As Related by Mabel Dodge Luhan
from
MOVERS and SHAKERS University of New Mexico Press, 1936 (pages 141-142)
Aleister Crowley was one of the strange creatures who turned up in New York that year. He was supposed to be a magician. It was said of him that he had celebrated the Messe Noire in London and for that reason had been asked to leave the British Isles.
The Hapgoods met him at dinner and found him to be a most conventional Englishman with good manners. Neith, sitting next to him, and remembering rumors, asked him if he was a Rosicrucian. He looked at her in apparent puzzlement and queried:
"Rosicrucian? Do you mean am I a member of the Red Cross? Oh, yes. . . ."

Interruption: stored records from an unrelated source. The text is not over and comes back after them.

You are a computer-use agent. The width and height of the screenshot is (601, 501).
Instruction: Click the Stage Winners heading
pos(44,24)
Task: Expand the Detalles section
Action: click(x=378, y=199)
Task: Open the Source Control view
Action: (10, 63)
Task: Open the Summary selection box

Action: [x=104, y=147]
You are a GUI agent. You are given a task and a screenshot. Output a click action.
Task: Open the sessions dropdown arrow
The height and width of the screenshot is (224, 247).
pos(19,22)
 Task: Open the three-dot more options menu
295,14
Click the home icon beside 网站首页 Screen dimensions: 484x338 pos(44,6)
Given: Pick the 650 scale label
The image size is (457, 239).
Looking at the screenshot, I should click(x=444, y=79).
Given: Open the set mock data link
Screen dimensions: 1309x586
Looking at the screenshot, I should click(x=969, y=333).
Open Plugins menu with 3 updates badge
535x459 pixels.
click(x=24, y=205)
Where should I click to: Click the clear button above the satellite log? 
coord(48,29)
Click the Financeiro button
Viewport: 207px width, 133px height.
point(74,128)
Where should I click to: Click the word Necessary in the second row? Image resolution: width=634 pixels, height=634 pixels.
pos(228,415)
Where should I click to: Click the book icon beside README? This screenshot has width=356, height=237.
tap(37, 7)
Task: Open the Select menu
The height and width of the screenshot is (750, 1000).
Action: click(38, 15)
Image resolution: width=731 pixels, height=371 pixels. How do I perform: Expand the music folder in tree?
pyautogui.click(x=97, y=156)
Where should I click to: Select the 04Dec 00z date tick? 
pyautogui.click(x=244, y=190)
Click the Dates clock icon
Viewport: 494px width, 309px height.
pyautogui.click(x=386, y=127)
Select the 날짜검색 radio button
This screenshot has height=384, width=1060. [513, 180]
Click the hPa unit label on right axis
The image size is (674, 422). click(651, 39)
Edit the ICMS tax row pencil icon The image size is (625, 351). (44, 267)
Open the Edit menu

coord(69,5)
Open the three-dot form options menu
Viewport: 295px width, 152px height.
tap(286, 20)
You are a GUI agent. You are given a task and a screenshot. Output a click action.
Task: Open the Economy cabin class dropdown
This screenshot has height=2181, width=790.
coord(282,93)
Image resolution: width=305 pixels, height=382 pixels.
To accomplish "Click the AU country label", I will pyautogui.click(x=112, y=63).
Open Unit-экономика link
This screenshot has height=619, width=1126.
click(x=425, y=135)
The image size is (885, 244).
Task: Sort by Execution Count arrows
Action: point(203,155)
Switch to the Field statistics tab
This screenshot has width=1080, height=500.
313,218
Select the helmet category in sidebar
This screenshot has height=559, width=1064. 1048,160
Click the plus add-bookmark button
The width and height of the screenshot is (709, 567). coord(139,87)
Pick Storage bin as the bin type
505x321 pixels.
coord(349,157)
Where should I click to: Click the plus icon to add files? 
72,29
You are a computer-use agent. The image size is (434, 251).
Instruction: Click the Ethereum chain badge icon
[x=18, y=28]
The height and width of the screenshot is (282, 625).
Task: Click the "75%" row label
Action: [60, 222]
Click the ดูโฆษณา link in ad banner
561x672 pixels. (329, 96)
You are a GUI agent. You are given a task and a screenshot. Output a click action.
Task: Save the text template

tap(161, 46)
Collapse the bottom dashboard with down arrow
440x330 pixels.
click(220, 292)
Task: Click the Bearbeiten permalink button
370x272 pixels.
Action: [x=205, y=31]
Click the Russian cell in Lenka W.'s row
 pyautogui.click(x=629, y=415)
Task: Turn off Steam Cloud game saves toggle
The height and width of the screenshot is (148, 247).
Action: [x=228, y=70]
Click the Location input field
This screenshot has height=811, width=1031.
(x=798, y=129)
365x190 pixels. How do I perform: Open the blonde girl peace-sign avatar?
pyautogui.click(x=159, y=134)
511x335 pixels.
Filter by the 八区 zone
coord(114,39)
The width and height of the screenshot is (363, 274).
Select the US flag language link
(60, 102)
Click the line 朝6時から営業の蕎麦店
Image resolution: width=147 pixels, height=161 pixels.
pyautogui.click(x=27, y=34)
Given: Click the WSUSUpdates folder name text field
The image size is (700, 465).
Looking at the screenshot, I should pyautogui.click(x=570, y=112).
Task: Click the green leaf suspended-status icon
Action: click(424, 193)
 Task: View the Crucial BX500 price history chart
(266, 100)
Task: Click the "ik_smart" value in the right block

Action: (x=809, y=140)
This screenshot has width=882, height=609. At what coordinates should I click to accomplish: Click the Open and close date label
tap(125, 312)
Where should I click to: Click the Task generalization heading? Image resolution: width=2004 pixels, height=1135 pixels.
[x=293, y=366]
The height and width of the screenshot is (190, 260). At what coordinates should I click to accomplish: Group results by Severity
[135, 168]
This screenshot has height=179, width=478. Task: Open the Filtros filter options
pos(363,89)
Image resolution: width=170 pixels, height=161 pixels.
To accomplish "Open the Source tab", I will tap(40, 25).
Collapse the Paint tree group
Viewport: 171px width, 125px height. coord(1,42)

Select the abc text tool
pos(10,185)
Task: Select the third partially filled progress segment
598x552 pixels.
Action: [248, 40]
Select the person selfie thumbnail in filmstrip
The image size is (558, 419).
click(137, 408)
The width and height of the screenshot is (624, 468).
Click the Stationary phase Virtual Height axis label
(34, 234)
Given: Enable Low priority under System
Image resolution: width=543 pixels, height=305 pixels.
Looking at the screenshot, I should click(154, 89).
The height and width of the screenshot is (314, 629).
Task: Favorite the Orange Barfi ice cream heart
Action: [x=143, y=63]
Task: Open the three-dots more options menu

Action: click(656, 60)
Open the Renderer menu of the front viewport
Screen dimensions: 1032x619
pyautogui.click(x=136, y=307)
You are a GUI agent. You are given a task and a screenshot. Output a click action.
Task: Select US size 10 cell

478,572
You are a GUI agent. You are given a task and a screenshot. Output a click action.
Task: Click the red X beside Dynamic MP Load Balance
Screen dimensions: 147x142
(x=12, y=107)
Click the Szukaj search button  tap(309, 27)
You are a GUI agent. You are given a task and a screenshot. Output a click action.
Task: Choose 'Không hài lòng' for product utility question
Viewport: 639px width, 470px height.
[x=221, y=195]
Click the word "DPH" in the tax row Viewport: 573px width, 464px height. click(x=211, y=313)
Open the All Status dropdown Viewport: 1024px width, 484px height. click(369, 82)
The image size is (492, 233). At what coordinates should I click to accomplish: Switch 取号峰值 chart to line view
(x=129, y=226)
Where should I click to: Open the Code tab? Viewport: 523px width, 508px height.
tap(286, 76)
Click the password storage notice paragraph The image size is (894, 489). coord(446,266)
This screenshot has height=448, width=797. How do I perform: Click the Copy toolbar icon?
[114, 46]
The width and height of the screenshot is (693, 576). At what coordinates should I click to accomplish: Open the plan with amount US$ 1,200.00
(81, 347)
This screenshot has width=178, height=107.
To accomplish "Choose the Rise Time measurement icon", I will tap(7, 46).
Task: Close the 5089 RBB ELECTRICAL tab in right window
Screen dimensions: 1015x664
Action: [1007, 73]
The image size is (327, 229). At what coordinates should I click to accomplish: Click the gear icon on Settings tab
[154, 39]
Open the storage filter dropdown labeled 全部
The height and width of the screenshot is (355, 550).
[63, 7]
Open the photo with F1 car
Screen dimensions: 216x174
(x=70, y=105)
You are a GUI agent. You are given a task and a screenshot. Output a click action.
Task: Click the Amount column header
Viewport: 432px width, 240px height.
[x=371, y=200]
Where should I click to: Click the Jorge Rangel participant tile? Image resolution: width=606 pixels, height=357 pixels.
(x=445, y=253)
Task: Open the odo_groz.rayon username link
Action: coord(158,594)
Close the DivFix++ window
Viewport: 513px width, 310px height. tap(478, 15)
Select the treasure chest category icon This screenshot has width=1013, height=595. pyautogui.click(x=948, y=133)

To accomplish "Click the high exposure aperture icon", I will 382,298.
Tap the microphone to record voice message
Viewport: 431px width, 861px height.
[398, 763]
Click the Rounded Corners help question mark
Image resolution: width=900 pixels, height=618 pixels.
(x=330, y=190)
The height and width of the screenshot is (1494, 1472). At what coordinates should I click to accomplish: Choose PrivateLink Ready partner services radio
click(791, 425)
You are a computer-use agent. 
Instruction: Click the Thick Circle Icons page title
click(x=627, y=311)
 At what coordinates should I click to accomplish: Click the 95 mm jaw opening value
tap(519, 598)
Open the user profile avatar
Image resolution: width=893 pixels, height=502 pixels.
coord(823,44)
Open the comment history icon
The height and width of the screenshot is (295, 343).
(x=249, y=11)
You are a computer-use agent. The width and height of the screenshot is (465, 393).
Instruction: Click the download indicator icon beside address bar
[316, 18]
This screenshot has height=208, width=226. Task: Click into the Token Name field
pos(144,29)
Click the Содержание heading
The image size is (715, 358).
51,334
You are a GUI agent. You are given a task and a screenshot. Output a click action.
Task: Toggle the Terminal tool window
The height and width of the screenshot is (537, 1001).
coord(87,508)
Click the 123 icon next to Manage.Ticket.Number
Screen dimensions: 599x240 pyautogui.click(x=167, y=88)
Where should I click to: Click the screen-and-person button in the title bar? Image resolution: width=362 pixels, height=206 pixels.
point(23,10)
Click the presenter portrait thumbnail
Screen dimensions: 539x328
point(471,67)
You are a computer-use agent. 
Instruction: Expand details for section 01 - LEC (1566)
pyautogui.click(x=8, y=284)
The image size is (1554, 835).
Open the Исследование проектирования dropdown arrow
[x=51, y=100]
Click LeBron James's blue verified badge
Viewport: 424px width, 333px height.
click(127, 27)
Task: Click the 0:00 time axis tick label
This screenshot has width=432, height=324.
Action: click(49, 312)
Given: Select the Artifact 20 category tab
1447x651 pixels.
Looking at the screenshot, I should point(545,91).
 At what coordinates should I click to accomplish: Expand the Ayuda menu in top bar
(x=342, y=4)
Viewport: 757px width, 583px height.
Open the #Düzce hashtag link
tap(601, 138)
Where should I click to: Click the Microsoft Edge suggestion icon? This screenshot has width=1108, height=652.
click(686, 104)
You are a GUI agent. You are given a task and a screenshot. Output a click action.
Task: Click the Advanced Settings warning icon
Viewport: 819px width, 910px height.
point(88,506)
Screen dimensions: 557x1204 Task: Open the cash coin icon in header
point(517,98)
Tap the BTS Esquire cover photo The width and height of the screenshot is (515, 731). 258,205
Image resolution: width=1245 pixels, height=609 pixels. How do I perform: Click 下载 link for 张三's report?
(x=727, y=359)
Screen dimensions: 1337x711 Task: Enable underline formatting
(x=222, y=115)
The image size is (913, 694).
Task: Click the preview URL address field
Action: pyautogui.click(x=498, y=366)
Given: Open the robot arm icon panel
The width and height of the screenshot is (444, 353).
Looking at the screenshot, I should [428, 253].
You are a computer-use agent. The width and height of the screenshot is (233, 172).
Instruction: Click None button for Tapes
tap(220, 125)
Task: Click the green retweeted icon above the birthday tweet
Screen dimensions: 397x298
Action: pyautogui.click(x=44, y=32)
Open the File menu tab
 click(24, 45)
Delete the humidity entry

He gave lectures on esoteric aspects of Buddhism, and Hutch and I went to hear him one night in a house someone had lent him. The room he spoke in had a gold ceiling and was very stuffy. Mr. Crowley darted out onto a small platform dressed in the usual Nordic evening clothes, but in addition to those he had a broad red ribbon across his chest, and a sword that clanked buckled around his waist; and his rather thin hair was brushed straight up into a point that turned over towards his audience like the horn of a unicorn. Very odd. But his talk about Buddha was really excellent and there didn't seem to be anything louche about him.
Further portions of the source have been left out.